Em declarações à agência Lusa, a coordenadora da rede explicou que, apesar de os crimes de natureza sexual não serem os mais reportados, continuam a ser crimes com “impacto muito significativo não só nas crianças e jovens, mas também nas famílias”, defendendo, no entanto, que estes números demonstram uma maior consciencialização para o problema.
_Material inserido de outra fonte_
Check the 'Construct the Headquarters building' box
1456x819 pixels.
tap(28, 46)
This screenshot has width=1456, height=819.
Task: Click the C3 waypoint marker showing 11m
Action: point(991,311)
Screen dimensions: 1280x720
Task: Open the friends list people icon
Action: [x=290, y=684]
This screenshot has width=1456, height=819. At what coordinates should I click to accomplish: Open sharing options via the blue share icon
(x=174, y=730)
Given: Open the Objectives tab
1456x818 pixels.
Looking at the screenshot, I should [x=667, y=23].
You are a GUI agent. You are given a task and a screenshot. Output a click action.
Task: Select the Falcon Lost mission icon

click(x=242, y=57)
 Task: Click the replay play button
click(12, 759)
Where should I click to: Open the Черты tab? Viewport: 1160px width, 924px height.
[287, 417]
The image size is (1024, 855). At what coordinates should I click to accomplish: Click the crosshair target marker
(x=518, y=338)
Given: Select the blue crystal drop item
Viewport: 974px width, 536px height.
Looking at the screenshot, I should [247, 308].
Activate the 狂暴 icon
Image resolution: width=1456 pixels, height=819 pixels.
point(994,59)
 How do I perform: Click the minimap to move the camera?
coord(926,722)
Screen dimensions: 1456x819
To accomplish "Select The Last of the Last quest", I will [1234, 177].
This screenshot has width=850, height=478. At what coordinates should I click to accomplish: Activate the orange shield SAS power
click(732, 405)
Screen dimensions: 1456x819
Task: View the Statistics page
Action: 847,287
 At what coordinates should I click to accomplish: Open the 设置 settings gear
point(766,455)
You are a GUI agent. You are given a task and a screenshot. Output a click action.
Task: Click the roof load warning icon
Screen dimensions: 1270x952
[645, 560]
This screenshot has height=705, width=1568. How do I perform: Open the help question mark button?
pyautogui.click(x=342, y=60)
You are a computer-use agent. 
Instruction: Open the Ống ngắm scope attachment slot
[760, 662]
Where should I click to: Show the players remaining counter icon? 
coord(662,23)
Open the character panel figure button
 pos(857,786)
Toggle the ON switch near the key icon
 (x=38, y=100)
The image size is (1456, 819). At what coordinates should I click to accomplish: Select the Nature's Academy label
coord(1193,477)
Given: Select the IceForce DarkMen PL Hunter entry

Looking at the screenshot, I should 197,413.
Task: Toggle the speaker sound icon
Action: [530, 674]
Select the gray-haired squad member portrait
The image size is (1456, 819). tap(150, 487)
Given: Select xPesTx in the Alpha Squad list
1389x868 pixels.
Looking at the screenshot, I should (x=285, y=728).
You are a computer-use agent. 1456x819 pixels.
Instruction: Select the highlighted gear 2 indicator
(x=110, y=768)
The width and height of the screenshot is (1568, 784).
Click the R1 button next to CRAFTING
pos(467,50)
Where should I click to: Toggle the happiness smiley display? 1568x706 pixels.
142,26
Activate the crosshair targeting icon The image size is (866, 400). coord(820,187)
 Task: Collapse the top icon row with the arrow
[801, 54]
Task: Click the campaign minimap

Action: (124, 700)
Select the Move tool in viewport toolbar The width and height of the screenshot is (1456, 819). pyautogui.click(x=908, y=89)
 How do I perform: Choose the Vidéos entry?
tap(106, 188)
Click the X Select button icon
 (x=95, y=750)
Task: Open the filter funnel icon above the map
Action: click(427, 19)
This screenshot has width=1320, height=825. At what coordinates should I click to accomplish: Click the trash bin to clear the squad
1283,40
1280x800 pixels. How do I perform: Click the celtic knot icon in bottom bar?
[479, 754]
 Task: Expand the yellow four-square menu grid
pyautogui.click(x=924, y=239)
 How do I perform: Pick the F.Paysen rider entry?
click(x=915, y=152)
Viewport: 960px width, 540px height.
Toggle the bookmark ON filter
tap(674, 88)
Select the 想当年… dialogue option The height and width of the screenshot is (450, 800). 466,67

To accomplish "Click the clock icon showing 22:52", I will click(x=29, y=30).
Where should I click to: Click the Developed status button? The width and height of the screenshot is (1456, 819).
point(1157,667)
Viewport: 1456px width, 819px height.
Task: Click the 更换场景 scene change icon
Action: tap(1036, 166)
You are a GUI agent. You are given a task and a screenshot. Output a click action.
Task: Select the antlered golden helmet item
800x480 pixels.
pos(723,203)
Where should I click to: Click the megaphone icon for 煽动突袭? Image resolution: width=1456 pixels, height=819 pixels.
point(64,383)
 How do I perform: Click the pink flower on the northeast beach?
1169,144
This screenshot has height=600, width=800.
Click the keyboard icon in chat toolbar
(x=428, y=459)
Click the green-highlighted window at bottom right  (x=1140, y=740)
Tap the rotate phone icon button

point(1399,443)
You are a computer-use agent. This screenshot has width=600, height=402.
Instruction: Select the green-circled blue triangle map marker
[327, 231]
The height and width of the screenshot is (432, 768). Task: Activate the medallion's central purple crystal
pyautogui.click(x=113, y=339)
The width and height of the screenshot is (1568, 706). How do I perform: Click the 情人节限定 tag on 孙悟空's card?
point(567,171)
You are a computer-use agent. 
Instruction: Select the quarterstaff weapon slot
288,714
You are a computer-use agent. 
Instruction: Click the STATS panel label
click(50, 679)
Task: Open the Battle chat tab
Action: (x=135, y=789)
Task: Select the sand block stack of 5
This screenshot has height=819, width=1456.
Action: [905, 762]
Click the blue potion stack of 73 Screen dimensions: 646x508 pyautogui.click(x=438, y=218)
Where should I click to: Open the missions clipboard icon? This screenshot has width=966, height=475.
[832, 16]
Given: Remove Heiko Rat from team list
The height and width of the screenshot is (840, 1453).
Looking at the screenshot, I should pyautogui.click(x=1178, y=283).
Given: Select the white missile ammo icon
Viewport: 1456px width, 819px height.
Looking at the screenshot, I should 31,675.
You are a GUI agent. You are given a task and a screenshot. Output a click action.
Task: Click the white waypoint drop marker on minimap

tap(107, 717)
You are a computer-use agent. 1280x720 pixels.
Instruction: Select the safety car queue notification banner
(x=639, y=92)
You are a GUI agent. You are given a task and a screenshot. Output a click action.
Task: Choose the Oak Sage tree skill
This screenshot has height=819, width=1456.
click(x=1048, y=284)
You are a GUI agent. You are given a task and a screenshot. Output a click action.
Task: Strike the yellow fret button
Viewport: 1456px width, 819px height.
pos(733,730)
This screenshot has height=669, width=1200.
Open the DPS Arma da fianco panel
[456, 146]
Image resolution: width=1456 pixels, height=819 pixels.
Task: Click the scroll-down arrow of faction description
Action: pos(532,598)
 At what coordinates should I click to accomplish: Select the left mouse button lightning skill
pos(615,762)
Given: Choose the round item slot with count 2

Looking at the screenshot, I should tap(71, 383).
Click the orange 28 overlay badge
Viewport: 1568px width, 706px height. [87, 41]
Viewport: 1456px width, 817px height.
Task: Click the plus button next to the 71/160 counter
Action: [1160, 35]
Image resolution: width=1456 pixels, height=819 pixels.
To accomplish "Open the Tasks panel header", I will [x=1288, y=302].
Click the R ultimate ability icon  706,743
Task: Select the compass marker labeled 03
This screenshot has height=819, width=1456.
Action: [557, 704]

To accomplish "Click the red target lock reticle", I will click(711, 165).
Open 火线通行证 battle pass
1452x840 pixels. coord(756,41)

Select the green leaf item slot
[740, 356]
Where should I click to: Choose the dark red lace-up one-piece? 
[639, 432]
“Passa-se aqui também uma maior sensibilização para esta problemática e uma quebra de barreiras porque normalmente estamos a falar de uma situação de violência muito vetada ao segredo e à manutenção dentro do círculo mais restrito possível”, apontou Carla Ferreira, justificando que o aumento no número de crianças apoiadas resulta do trabalho de prevenção feito ao longo destes cinco anos.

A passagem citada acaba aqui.